GDPR is leaving people in the dark

Anthony Cuthbertson
Friday 25 May 2018 16:47 BST
Este invento es universalmente acreditado a Thomas Edison
Este invento es universalmente acreditado a Thomas Edison (Getty Images)

The chaos surrounding the roll out of new Europe-wide data laws has reached people’s homes, with various internet-connected light bulbs and other devices failing to function on Friday.

The General Data Protection Regulation (GDPR) rules, which came into effect in the UK and Europe on 25 May, seek to protect the digital rights of EU citizens through stricter data laws and greater oversight of how companies manage people's personal information.

Customers have reported companies contacting them with updated terms of use, which need to be agreed before they are able to use smart thermostats, smart doors and smart appliances.

One Chinese smart device manufacturer, Yeelight, sent a message to users that its light bulbs no longer functioned properly as a result of GDPR compliance.

"According to GDPR, we will not be able to continue to provide this service to you," the message stated.

Individual light bulbs were still functional if they were switched on one at a time, but no other features.

Failure to adequately prepare for the introduction of GDPR resulted in several major news websites being unavailable to visitors in the EU.

"Unfortunately, our website is currently unavailable in most European countries," states a message greeting visitors to The LA Times.

"We are engaged on the issue and committed to looking at options that support our full range of digital offerings to the EU market. We continue to identify technical compliance solutions that will provide all readers with our award-winning journalism."

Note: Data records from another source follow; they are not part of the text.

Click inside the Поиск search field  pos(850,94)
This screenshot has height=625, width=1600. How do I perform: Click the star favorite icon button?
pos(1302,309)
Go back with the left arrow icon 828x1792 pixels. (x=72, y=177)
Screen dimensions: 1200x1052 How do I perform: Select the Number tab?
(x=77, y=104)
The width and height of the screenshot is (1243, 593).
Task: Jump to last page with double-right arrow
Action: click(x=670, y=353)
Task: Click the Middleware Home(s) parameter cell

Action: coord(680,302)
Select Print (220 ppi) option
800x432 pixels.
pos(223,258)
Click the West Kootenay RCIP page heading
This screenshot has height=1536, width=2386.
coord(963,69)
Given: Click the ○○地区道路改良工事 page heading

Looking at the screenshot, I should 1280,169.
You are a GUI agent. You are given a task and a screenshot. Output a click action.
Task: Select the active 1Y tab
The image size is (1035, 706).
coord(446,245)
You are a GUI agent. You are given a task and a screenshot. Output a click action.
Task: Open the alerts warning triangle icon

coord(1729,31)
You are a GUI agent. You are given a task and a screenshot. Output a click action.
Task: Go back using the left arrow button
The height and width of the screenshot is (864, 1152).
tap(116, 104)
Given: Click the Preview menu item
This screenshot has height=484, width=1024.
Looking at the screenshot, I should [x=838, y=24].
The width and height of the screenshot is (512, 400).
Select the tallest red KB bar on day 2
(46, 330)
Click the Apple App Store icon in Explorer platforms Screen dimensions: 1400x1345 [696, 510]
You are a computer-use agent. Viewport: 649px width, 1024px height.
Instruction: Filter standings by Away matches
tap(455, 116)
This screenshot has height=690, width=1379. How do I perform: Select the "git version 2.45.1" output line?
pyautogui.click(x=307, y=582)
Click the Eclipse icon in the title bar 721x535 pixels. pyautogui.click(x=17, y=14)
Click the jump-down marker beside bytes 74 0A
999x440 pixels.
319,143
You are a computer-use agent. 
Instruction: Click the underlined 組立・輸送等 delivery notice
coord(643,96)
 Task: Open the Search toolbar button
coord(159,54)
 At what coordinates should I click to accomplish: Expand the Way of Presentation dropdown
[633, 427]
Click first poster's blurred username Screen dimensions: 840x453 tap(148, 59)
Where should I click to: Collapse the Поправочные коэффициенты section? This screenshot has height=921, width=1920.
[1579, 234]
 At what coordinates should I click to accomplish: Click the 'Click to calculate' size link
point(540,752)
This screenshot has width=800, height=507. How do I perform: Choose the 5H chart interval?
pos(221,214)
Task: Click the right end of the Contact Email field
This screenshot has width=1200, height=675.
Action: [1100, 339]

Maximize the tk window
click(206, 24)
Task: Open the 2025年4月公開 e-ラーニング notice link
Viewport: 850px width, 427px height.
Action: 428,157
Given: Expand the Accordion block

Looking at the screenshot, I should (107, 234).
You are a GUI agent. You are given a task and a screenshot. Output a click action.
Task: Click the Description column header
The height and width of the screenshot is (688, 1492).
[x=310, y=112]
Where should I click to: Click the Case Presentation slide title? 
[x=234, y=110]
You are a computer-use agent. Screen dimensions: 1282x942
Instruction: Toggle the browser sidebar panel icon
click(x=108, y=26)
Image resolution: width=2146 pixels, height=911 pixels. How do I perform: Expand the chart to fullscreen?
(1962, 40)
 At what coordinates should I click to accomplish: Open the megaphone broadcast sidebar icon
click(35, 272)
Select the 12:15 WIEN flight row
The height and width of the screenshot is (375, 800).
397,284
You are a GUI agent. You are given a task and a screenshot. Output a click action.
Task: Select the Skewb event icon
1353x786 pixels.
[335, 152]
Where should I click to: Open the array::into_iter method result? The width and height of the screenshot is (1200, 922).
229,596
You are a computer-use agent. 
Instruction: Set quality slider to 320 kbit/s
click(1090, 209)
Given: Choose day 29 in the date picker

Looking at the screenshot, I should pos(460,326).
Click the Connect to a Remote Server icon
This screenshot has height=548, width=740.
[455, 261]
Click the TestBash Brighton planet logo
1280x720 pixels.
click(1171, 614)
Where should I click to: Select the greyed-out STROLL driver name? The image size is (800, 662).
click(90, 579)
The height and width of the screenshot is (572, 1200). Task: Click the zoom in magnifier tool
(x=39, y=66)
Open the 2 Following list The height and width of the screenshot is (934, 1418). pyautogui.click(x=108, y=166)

Major technology companies may also have fallen foul of the new laws, with Facebook and Google accused of violating the data regulations.

"The fact that complaints have already been filed against some of the world’s largest tech companies show that the regulation is clearly designed to underpin the right to privacy. For too long companies have tried to ignore GDPR; now the rubber is hitting the road, and it’s already seriously costing those who aren’t ready," David Smith, head of GDPR technology at data firm SAS told The Independent in an email.

“This is just the first wave. Any company that has anything to do with EU consumers must get its data and processes in order now."